Equivalently, we can calculate the dot product of two vectors by performing an elementwise multiplication followed by a sum:

sum(x * y)

Dot products are useful in a wide range of contexts. For example, given some set of values, denoted by a vector $ ^{n} $ , and a set of weights, denoted by $\mathbf{x} \in \mathbb{R}^{n}$, the weighted sum of the values in $\mathbf{x}$ according to the weights $\mathbf{w}$ could be expressed as the dot product $\mathbf{x}^\top \mathbf{w}$. When the weights are nonnegative and sum to $1$, i.e., $(\sum_{i=1}^n w_i = 1)$, the dot product expresses a weighted average. After normalizing two vectors to have unit length, the dot products express the cosine of the angle between them. Later in this section, we will formally introduce this notion of length.

Dot Products and Angles

If we take two column vectors $\mathbf{u}$ and $\mathbf{v}$, we can form their dot product by computing:

\[ \mathbf{u}^\top\mathbf{v} = \sum_i u_i\cdot v_i \]

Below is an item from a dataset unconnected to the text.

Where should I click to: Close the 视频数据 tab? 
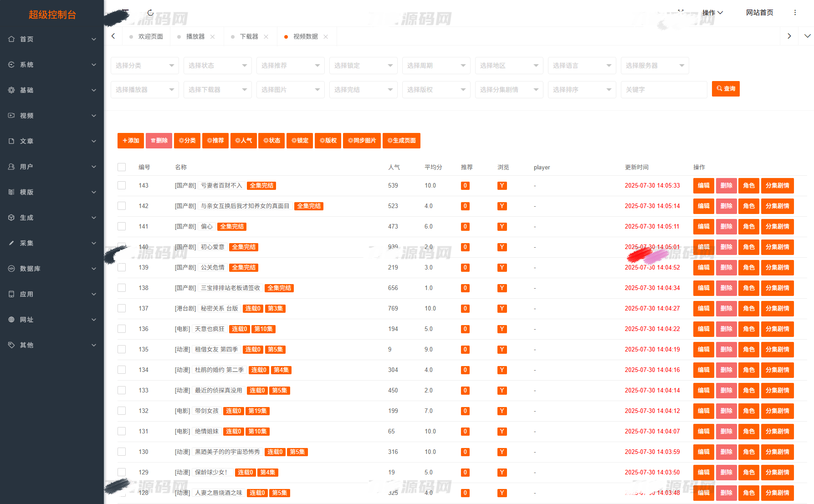pyautogui.click(x=326, y=37)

Because the equation above is symmetric, we will mirror the notation of classical multiplication and write

\[ \mathbf{u}\cdot\mathbf{v} = \mathbf{u}^\top\mathbf{v} = \mathbf{v}^\top\mathbf{u}, \]

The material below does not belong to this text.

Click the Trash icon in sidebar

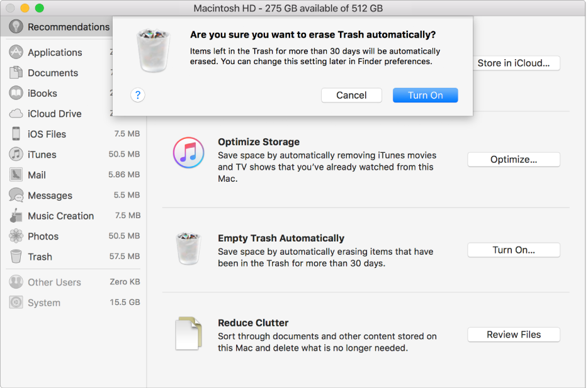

to highlight the fact that exchanging the order of the vectors will yield the same answer.

The dot product also admits a geometric interpretation: dot product it is closely related to the angle between two vectors.

To start, let’s consider two specific vectors:

\[ \mathbf{v} = (r,0) \; \textrm{and} \; \mathbf{w} = (s\cos(\theta), s \sin(\theta)) \]

The vector $\mathbf{v}$ is length $r$ and runs parallel to the $x$-axis, and the vector $\mathbf{w}$ is of length $s$ and at angle $\theta$ with the $x$-axis.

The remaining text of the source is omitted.